▶ _WORK ORDER_: Exactly as they appear, set down all the lines of the material.

** Opening SUPPLIED ENTRIES block **

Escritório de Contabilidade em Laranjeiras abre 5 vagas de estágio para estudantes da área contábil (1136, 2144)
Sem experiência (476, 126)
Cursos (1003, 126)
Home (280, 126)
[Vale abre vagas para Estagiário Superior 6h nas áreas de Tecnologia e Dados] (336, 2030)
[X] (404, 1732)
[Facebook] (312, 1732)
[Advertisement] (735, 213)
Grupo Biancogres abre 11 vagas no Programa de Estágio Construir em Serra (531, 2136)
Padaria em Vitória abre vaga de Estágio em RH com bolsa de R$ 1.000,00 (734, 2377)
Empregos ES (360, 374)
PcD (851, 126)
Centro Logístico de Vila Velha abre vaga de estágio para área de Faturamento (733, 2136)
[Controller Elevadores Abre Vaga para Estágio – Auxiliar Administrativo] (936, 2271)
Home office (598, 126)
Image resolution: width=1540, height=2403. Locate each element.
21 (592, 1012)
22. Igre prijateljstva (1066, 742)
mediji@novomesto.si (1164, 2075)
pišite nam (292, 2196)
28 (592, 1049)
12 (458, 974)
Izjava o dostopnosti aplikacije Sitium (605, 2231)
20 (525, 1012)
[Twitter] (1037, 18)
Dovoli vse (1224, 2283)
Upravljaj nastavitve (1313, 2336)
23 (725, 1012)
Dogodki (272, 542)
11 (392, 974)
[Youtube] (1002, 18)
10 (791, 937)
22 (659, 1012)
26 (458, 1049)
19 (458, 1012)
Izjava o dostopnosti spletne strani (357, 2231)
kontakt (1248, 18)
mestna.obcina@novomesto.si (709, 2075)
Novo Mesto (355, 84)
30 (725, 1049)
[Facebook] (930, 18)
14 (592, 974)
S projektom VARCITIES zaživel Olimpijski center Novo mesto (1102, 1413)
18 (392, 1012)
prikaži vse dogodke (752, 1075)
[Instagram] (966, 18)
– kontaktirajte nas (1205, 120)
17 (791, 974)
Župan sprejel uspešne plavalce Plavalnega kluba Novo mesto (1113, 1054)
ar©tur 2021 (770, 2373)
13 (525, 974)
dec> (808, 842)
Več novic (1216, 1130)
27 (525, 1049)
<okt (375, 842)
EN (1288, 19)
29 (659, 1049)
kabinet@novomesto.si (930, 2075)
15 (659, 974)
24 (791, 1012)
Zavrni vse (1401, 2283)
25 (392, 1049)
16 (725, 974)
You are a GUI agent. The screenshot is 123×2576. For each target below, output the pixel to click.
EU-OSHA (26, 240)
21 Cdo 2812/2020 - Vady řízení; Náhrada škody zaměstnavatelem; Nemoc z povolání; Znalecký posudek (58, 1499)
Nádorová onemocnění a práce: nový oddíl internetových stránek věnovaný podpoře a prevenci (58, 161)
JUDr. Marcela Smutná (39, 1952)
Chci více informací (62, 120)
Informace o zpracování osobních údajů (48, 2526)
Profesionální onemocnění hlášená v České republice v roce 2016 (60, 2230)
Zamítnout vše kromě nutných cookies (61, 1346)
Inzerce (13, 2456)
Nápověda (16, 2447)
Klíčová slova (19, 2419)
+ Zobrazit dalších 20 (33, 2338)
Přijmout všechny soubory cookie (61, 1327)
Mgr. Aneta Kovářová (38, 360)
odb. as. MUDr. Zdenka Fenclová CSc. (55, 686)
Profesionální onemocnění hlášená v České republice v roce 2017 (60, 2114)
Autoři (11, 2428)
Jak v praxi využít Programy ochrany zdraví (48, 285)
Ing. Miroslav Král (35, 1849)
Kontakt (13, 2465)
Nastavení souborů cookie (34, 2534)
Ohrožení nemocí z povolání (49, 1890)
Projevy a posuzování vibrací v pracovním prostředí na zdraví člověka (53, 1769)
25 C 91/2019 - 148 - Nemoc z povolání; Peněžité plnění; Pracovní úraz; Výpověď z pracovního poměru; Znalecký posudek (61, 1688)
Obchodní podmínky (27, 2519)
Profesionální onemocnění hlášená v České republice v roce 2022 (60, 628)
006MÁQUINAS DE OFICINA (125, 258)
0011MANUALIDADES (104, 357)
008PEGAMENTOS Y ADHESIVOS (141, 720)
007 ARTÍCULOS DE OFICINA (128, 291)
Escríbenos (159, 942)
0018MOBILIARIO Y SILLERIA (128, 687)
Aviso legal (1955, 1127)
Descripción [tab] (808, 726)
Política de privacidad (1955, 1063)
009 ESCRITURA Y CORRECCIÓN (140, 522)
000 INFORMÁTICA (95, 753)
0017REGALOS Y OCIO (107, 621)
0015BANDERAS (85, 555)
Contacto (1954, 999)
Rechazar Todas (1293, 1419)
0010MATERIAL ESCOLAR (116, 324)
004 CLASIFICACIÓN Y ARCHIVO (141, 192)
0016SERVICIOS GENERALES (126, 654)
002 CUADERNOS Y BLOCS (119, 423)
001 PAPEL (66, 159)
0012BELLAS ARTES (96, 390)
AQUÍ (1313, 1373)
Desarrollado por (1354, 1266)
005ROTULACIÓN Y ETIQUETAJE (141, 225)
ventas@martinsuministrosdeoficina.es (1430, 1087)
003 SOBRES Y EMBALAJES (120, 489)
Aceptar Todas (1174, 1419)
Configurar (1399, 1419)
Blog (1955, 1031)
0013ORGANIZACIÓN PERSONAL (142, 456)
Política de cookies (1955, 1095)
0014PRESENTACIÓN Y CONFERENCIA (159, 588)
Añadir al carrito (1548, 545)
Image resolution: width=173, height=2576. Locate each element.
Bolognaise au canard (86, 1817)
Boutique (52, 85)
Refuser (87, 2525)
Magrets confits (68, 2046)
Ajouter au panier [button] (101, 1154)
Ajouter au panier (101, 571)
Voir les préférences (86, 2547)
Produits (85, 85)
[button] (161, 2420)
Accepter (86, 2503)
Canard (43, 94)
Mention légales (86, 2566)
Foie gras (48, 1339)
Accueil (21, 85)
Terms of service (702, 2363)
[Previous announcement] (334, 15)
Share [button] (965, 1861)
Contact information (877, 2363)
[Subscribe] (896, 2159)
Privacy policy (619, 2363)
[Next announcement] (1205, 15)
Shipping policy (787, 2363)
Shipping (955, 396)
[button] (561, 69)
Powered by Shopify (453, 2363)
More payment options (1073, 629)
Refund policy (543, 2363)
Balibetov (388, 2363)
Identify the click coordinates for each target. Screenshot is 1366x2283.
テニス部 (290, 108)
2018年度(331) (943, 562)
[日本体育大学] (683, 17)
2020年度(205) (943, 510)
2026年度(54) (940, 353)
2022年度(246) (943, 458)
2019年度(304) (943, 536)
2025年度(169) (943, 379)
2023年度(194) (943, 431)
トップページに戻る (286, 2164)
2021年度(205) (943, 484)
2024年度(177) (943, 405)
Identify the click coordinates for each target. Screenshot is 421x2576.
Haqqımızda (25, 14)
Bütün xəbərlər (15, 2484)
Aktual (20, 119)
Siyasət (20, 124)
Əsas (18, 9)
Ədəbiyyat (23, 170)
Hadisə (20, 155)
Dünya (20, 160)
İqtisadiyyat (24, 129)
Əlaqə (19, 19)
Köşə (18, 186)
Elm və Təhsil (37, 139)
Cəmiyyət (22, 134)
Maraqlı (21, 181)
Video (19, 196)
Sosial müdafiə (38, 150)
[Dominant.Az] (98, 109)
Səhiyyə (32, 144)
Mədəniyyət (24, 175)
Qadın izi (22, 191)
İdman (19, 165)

** Closing SUPPLIED ENTRIES block **

▶ _RESULT FOR THIS TASK_:
Escritório de Contabilidade em Laranjeiras abre 5 vagas de estágio para estudantes da área contábil (1136, 2144)
Sem experiência (476, 126)
Cursos (1003, 126)
Home (280, 126)
[Vale abre vagas para Estagiário Superior 6h nas áreas de Tecnologia e Dados] (336, 2030)
[X] (404, 1732)
[Facebook] (312, 1732)
[Advertisement] (735, 213)
Grupo Biancogres abre 11 vagas no Programa de Estágio Construir em Serra (531, 2136)
Padaria em Vitória abre vaga de Estágio em RH com bolsa de R$ 1.000,00 (734, 2377)
Empregos ES (360, 374)
PcD (851, 126)
Centro Logístico de Vila Velha abre vaga de estágio para área de Faturamento (733, 2136)
[Controller Elevadores Abre Vaga para Estágio – Auxiliar Administrativo] (936, 2271)
Home office (598, 126)
Image resolution: width=1540, height=2403. Locate each element.
21 (592, 1012)
22. Igre prijateljstva (1066, 742)
mediji@novomesto.si (1164, 2075)
pišite nam (292, 2196)
28 (592, 1049)
12 (458, 974)
Izjava o dostopnosti aplikacije Sitium (605, 2231)
20 (525, 1012)
[Twitter] (1037, 18)
Dovoli vse (1224, 2283)
Upravljaj nastavitve (1313, 2336)
23 (725, 1012)
Dogodki (272, 542)
11 (392, 974)
[Youtube] (1002, 18)
10 (791, 937)
22 (659, 1012)
26 (458, 1049)
19 (458, 1012)
Izjava o dostopnosti spletne strani (357, 2231)
kontakt (1248, 18)
mestna.obcina@novomesto.si (709, 2075)
Novo Mesto (355, 84)
30 (725, 1049)
[Facebook] (930, 18)
14 (592, 974)
S projektom VARCITIES zaživel Olimpijski center Novo mesto (1102, 1413)
18 (392, 1012)
prikaži vse dogodke (752, 1075)
[Instagram] (966, 18)
– kontaktirajte nas (1205, 120)
17 (791, 974)
Župan sprejel uspešne plavalce Plavalnega kluba Novo mesto (1113, 1054)
ar©tur 2021 (770, 2373)
13 (525, 974)
dec> (808, 842)
Več novic (1216, 1130)
27 (525, 1049)
<okt (375, 842)
EN (1288, 19)
29 (659, 1049)
kabinet@novomesto.si (930, 2075)
15 (659, 974)
24 (791, 1012)
Zavrni vse (1401, 2283)
25 (392, 1049)
16 (725, 974)
You are a GUI agent. The screenshot is 123×2576. For each target below, output the pixel to click.
EU-OSHA (26, 240)
21 Cdo 2812/2020 - Vady řízení; Náhrada škody zaměstnavatelem; Nemoc z povolání; Znalecký posudek (58, 1499)
Nádorová onemocnění a práce: nový oddíl internetových stránek věnovaný podpoře a prevenci (58, 161)
JUDr. Marcela Smutná (39, 1952)
Chci více informací (62, 120)
Informace o zpracování osobních údajů (48, 2526)
Profesionální onemocnění hlášená v České republice v roce 2016 (60, 2230)
Zamítnout vše kromě nutných cookies (61, 1346)
Inzerce (13, 2456)
Nápověda (16, 2447)
Klíčová slova (19, 2419)
+ Zobrazit dalších 20 (33, 2338)
Přijmout všechny soubory cookie (61, 1327)
Mgr. Aneta Kovářová (38, 360)
odb. as. MUDr. Zdenka Fenclová CSc. (55, 686)
Profesionální onemocnění hlášená v České republice v roce 2017 (60, 2114)
Autoři (11, 2428)
Jak v praxi využít Programy ochrany zdraví (48, 285)
Ing. Miroslav Král (35, 1849)
Kontakt (13, 2465)
Nastavení souborů cookie (34, 2534)
Ohrožení nemocí z povolání (49, 1890)
Projevy a posuzování vibrací v pracovním prostředí na zdraví člověka (53, 1769)
25 C 91/2019 - 148 - Nemoc z povolání; Peněžité plnění; Pracovní úraz; Výpověď z pracovního poměru; Znalecký posudek (61, 1688)
Obchodní podmínky (27, 2519)
Profesionální onemocnění hlášená v České republice v roce 2022 (60, 628)
006MÁQUINAS DE OFICINA (125, 258)
0011MANUALIDADES (104, 357)
008PEGAMENTOS Y ADHESIVOS (141, 720)
007 ARTÍCULOS DE OFICINA (128, 291)
Escríbenos (159, 942)
0018MOBILIARIO Y SILLERIA (128, 687)
Aviso legal (1955, 1127)
Descripción [tab] (808, 726)
Política de privacidad (1955, 1063)
009 ESCRITURA Y CORRECCIÓN (140, 522)
000 INFORMÁTICA (95, 753)
0017REGALOS Y OCIO (107, 621)
0015BANDERAS (85, 555)
Contacto (1954, 999)
Rechazar Todas (1293, 1419)
0010MATERIAL ESCOLAR (116, 324)
004 CLASIFICACIÓN Y ARCHIVO (141, 192)
0016SERVICIOS GENERALES (126, 654)
002 CUADERNOS Y BLOCS (119, 423)
001 PAPEL (66, 159)
0012BELLAS ARTES (96, 390)
AQUÍ (1313, 1373)
Desarrollado por (1354, 1266)
005ROTULACIÓN Y ETIQUETAJE (141, 225)
ventas@martinsuministrosdeoficina.es (1430, 1087)
003 SOBRES Y EMBALAJES (120, 489)
Aceptar Todas (1174, 1419)
Configurar (1399, 1419)
Blog (1955, 1031)
0013ORGANIZACIÓN PERSONAL (142, 456)
Política de cookies (1955, 1095)
0014PRESENTACIÓN Y CONFERENCIA (159, 588)
Añadir al carrito (1548, 545)
Image resolution: width=173, height=2576. Locate each element.
Bolognaise au canard (86, 1817)
Boutique (52, 85)
Refuser (87, 2525)
Magrets confits (68, 2046)
Ajouter au panier [button] (101, 1154)
Ajouter au panier (101, 571)
Voir les préférences (86, 2547)
Produits (85, 85)
[button] (161, 2420)
Accepter (86, 2503)
Canard (43, 94)
Mention légales (86, 2566)
Foie gras (48, 1339)
Accueil (21, 85)
Terms of service (702, 2363)
[Previous announcement] (334, 15)
Share [button] (965, 1861)
Contact information (877, 2363)
[Subscribe] (896, 2159)
Privacy policy (619, 2363)
[Next announcement] (1205, 15)
Shipping policy (787, 2363)
Shipping (955, 396)
[button] (561, 69)
Powered by Shopify (453, 2363)
More payment options (1073, 629)
Refund policy (543, 2363)
Balibetov (388, 2363)
Identify the click coordinates for each target. Screenshot is 1366x2283.
テニス部 (290, 108)
2018年度(331) (943, 562)
[日本体育大学] (683, 17)
2020年度(205) (943, 510)
2026年度(54) (940, 353)
2022年度(246) (943, 458)
2019年度(304) (943, 536)
2025年度(169) (943, 379)
2023年度(194) (943, 431)
トップページに戻る (286, 2164)
2021年度(205) (943, 484)
2024年度(177) (943, 405)
Identify the click coordinates for each target. Screenshot is 421x2576.
Haqqımızda (25, 14)
Bütün xəbərlər (15, 2484)
Aktual (20, 119)
Siyasət (20, 124)
Əsas (18, 9)
Ədəbiyyat (23, 170)
Hadisə (20, 155)
Dünya (20, 160)
İqtisadiyyat (24, 129)
Əlaqə (19, 19)
Köşə (18, 186)
Elm və Təhsil (37, 139)
Cəmiyyət (22, 134)
Maraqlı (21, 181)
Video (19, 196)
Sosial müdafiə (38, 150)
[Dominant.Az] (98, 109)
Səhiyyə (32, 144)
Mədəniyyət (24, 175)
Qadın izi (22, 191)
İdman (19, 165)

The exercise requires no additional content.